Mahuika Slurm Controller - not functioning

Incident Report for NeSI Status

Monitoring

Good news, everyone! The Slurm controller services are back online as of yesterday, and we're keeping a close eye on things. Unfortunately, a few hundred jobs decided to take an unexpected holiday break due to the outage. 😅

In a classic case of split-brain, the controllers couldn't agree on what was happening, so the status of some failed jobs might be a bit... unreliable. We recommend you double-check those failed jobs to see if they need restarting, some of them may have completed. Apologies for the hiccup, and may your holidays be as glitch-free as possible! 🎄✨
Posted Dec 24, 2024 - 12:57 NZDT

Identified

We've identified an error with Slurm controller that was preventing it from starting and are now working to get it back online. Root cause is so far unknown but may be down to a filesystem issue. It is likely that many jobs have been killed or finished in a failure state.

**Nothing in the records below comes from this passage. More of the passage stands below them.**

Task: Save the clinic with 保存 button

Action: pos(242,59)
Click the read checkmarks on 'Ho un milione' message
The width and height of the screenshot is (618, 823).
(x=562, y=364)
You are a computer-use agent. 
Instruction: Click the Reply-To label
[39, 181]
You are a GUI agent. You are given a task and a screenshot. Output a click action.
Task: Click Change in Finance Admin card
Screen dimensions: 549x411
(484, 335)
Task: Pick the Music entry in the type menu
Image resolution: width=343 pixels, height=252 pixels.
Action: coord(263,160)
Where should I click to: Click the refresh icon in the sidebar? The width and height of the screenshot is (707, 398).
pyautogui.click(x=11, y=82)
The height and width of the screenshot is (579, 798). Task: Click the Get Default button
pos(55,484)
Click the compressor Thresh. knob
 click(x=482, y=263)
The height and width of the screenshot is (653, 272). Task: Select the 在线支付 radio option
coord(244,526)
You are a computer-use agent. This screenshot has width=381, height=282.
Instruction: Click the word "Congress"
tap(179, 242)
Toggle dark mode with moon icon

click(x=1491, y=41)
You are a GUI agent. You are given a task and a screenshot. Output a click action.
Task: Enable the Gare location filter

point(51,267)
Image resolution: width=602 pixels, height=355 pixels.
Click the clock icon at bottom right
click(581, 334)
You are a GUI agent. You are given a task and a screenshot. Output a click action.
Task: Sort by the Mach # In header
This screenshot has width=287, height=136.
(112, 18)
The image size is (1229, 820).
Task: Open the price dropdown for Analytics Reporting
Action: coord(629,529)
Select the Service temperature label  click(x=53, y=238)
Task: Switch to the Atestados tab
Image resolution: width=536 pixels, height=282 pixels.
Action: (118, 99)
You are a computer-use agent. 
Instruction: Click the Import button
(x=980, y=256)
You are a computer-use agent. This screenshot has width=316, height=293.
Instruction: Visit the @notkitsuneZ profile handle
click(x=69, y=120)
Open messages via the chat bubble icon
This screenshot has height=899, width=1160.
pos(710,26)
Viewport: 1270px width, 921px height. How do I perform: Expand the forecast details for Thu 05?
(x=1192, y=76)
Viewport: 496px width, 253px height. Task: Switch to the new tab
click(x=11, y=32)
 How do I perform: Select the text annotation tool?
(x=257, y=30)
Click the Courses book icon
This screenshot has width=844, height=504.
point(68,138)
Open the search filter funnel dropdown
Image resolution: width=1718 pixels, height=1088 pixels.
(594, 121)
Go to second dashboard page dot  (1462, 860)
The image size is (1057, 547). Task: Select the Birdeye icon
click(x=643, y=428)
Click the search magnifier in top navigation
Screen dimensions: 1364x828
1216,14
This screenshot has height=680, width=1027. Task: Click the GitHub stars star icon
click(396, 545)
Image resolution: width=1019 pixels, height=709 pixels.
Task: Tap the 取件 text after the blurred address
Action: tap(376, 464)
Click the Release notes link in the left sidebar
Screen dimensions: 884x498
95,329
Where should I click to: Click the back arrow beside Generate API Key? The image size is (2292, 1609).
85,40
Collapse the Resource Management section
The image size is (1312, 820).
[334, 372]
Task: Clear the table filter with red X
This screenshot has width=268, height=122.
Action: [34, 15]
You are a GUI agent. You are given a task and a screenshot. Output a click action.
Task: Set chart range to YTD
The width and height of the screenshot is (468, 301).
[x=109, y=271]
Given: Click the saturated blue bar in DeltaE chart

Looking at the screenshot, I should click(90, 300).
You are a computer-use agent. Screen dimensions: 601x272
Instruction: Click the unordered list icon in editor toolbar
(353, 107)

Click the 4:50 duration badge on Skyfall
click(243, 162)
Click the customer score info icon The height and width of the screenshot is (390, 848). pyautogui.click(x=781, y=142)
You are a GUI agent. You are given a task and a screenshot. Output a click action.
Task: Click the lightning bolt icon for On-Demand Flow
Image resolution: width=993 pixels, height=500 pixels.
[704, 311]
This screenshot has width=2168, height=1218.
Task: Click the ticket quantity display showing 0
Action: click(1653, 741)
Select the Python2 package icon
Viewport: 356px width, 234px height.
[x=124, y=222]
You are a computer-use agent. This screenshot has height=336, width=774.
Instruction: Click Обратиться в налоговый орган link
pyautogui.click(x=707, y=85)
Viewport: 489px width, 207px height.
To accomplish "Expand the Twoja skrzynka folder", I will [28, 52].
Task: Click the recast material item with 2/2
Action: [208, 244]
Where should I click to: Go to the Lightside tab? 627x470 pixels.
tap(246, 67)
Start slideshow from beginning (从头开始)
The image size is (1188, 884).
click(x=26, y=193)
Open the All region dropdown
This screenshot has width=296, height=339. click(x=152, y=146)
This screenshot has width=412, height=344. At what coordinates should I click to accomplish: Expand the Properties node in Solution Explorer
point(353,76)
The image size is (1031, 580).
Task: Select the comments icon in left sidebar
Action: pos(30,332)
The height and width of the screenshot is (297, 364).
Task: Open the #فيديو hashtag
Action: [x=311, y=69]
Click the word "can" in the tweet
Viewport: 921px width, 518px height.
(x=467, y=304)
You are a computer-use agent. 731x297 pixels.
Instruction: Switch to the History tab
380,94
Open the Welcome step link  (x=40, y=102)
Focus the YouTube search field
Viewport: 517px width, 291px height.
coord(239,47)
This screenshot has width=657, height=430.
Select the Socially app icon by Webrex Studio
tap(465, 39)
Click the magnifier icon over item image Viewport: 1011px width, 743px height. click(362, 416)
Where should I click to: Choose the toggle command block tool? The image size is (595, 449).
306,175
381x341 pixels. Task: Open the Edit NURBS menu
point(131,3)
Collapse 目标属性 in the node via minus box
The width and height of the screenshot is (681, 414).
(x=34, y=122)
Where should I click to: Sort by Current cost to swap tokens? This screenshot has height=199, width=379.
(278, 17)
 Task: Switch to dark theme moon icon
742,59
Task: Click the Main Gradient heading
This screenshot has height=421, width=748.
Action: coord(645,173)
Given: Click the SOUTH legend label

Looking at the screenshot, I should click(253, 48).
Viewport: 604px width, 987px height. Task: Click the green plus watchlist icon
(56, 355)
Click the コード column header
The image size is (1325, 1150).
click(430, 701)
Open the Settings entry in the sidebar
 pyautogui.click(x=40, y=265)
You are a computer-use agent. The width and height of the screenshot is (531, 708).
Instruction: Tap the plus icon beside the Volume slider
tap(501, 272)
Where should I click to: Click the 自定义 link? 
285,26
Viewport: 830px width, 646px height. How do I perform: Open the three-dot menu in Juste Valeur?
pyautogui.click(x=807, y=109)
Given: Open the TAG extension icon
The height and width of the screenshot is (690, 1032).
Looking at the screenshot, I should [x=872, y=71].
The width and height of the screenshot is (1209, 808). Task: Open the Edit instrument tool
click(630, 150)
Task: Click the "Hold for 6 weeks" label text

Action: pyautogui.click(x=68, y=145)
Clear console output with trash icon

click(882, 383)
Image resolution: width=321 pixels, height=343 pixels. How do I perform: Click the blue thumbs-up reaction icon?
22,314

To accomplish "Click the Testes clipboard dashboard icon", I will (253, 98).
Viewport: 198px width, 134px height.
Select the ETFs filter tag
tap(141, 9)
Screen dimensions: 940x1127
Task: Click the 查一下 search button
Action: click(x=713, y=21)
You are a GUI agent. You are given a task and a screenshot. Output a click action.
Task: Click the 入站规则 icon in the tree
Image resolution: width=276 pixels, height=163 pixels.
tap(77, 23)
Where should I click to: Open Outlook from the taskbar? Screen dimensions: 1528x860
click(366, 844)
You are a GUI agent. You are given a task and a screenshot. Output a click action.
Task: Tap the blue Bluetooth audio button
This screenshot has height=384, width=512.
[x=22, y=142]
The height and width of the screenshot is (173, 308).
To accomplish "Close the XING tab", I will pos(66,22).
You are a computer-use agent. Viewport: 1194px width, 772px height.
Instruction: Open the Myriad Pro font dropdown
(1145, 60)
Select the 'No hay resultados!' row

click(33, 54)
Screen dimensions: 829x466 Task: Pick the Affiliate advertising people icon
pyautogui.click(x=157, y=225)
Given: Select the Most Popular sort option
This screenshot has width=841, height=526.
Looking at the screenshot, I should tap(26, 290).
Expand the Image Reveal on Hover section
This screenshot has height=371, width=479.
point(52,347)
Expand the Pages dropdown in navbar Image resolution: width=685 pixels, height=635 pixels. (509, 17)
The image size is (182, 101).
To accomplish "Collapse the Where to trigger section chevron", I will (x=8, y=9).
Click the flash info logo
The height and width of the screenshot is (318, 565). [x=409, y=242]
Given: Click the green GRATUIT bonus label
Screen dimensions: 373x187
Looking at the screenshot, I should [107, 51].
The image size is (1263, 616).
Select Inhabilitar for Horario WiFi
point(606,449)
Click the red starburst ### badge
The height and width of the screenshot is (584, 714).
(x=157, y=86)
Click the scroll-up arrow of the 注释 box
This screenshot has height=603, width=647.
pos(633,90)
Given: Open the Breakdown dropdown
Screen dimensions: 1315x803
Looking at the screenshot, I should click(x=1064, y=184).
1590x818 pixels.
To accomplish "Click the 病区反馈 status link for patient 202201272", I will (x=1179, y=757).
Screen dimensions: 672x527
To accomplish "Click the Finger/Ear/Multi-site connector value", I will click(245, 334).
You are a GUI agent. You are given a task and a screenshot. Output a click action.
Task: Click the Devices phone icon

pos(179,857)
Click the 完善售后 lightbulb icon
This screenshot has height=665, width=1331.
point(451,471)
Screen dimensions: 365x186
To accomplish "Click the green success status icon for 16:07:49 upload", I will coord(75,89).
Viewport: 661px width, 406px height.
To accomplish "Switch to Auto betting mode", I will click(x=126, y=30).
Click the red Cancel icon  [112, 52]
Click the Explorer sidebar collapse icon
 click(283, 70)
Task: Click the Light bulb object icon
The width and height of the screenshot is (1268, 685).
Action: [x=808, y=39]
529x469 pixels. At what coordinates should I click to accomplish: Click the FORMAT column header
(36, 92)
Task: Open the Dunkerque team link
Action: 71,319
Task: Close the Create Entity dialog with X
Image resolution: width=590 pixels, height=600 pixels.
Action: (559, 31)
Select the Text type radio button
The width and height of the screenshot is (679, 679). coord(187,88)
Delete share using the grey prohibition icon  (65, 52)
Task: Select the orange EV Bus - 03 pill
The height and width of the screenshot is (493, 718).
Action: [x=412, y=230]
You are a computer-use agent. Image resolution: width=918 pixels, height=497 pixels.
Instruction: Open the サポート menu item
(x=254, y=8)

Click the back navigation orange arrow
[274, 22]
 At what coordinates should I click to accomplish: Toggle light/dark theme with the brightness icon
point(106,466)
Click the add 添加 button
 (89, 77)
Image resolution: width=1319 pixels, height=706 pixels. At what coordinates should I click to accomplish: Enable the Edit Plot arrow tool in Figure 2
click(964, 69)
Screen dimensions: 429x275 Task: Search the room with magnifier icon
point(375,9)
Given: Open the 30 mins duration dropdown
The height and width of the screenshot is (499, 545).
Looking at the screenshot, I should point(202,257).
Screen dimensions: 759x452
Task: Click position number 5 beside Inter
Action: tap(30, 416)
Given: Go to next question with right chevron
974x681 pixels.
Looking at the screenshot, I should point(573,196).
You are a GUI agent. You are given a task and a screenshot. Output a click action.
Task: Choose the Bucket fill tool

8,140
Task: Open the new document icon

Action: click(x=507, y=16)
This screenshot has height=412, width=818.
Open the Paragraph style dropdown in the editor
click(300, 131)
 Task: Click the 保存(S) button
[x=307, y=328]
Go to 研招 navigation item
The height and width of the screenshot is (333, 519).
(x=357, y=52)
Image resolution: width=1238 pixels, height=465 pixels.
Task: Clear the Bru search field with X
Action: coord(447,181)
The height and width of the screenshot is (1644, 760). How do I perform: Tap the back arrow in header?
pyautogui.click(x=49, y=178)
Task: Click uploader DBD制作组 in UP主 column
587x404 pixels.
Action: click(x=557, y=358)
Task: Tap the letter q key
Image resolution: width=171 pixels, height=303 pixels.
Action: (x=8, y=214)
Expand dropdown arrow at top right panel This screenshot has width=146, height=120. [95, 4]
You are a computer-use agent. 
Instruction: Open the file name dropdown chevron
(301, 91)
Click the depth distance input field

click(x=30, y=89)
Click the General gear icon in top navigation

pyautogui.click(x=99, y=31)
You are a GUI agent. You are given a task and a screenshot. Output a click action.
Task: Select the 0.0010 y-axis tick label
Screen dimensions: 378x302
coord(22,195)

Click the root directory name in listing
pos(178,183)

We will provide an update on follow up actions for users once the service is stable.
Posted Dec 23, 2024 - 10:34 NZDT

Investigating

The Mahuika Slurm Controller is not functioning. This affects the ability to submit new jobs and to launch Jupyter sessions.
Our apologies, due to the time of year we are unable to give a time when this will be fixed due to reduced levels of staffing over the holiday period.
Posted Dec 22, 2024 - 10:06 NZDT
This incident affects: Submit new HPC Jobs, Jupyter on NeSI (beta) and NeSI HPC Compute Infrastructure (HPC Compute nodes - Mahuika, Mahuika Extension nodes - Mahuika).